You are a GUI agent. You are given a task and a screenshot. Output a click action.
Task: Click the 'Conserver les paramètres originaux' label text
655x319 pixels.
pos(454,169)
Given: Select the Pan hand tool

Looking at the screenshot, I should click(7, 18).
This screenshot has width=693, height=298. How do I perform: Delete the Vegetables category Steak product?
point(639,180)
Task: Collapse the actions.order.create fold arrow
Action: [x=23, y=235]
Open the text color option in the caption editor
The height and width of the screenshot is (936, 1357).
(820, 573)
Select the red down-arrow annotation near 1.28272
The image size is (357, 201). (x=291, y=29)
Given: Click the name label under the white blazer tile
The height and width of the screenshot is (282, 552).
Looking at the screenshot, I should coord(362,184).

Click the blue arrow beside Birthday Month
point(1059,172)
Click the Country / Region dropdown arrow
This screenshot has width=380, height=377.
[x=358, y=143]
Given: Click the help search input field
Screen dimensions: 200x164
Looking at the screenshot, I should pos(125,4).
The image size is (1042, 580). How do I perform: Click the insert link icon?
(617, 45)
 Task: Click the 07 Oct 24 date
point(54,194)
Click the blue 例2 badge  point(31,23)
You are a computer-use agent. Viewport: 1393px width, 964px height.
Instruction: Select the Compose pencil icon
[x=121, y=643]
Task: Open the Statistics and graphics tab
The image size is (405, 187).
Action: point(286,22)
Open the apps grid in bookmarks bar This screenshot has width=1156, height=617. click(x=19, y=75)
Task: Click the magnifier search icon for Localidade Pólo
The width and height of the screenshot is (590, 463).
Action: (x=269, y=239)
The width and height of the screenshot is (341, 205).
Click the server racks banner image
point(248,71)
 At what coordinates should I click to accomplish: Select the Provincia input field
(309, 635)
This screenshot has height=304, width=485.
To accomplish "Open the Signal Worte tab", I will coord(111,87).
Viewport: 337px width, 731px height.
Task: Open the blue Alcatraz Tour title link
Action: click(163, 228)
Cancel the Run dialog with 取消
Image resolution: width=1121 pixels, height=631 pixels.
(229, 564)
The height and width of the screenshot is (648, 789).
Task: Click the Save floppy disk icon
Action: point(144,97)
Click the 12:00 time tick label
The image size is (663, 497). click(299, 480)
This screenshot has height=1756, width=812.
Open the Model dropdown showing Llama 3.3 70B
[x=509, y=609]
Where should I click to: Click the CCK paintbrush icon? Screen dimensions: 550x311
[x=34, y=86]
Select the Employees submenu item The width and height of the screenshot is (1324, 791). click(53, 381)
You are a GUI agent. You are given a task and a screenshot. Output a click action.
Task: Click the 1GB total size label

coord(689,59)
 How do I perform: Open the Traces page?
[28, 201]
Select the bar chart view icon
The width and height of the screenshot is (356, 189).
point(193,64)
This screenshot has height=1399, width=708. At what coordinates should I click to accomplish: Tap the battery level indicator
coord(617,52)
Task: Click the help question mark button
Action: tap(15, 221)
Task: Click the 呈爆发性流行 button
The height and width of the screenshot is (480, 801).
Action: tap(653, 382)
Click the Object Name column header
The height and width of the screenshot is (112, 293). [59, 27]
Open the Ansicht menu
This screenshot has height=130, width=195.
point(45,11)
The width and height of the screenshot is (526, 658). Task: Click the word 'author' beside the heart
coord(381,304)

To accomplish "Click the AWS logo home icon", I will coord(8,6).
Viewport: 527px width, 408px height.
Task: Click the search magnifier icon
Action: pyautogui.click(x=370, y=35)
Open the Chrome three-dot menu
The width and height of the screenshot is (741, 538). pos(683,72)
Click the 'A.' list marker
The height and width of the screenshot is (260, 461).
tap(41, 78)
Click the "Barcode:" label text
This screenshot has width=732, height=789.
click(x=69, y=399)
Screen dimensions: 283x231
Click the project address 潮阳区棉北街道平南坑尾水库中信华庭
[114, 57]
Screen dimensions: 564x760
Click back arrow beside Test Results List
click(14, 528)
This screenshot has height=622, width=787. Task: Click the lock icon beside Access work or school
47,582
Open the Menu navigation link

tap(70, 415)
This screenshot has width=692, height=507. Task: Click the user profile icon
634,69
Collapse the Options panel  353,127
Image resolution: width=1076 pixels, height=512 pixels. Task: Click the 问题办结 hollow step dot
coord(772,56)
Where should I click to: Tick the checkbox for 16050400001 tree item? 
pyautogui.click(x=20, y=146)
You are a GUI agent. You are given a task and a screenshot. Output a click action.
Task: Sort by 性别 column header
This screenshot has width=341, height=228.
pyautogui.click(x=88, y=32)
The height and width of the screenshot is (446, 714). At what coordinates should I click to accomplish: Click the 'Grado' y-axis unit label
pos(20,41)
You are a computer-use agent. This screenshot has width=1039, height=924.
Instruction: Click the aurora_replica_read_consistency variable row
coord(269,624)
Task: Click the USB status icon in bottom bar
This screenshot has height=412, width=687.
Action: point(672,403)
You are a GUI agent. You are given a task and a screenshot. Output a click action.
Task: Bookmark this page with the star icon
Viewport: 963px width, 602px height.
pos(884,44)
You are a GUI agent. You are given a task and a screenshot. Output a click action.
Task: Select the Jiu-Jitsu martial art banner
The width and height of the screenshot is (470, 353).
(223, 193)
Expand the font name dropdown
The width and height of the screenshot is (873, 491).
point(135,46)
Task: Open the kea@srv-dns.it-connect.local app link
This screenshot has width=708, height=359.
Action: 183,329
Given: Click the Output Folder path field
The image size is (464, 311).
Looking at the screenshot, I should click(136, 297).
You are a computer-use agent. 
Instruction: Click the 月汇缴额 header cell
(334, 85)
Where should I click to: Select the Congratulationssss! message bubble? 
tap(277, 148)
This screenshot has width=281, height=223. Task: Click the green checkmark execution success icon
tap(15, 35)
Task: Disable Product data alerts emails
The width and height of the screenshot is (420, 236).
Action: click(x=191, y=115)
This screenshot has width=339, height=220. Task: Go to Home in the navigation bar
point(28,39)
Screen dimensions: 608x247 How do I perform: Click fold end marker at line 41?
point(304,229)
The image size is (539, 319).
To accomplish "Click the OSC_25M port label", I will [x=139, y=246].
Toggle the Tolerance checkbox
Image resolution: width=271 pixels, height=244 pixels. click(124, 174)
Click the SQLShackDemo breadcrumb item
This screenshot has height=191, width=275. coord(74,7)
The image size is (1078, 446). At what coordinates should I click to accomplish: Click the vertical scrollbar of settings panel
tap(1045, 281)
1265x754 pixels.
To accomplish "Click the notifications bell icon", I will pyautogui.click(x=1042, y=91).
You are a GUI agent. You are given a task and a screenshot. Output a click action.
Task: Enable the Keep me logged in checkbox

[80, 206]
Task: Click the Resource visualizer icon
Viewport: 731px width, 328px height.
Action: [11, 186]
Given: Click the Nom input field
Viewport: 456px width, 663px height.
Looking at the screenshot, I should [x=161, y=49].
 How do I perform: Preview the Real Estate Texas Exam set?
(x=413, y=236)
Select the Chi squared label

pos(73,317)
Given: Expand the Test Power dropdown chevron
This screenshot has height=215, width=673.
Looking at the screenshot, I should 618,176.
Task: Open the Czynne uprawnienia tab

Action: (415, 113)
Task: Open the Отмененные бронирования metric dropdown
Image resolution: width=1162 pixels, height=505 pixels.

## REQUIRED ACTION
Of the entries listed above, reproduce only the lines starting at the line containing "You are a computer-use agent. This" and ending at the line containing "Task: Click the USB status icon in bottom bar". Include both, exactly as they stand.

## SOLUTION TO THIS PROBLEM
You are a computer-use agent. This screenshot has width=1039, height=924.
Instruction: Click the aurora_replica_read_consistency variable row
coord(269,624)
Task: Click the USB status icon in bottom bar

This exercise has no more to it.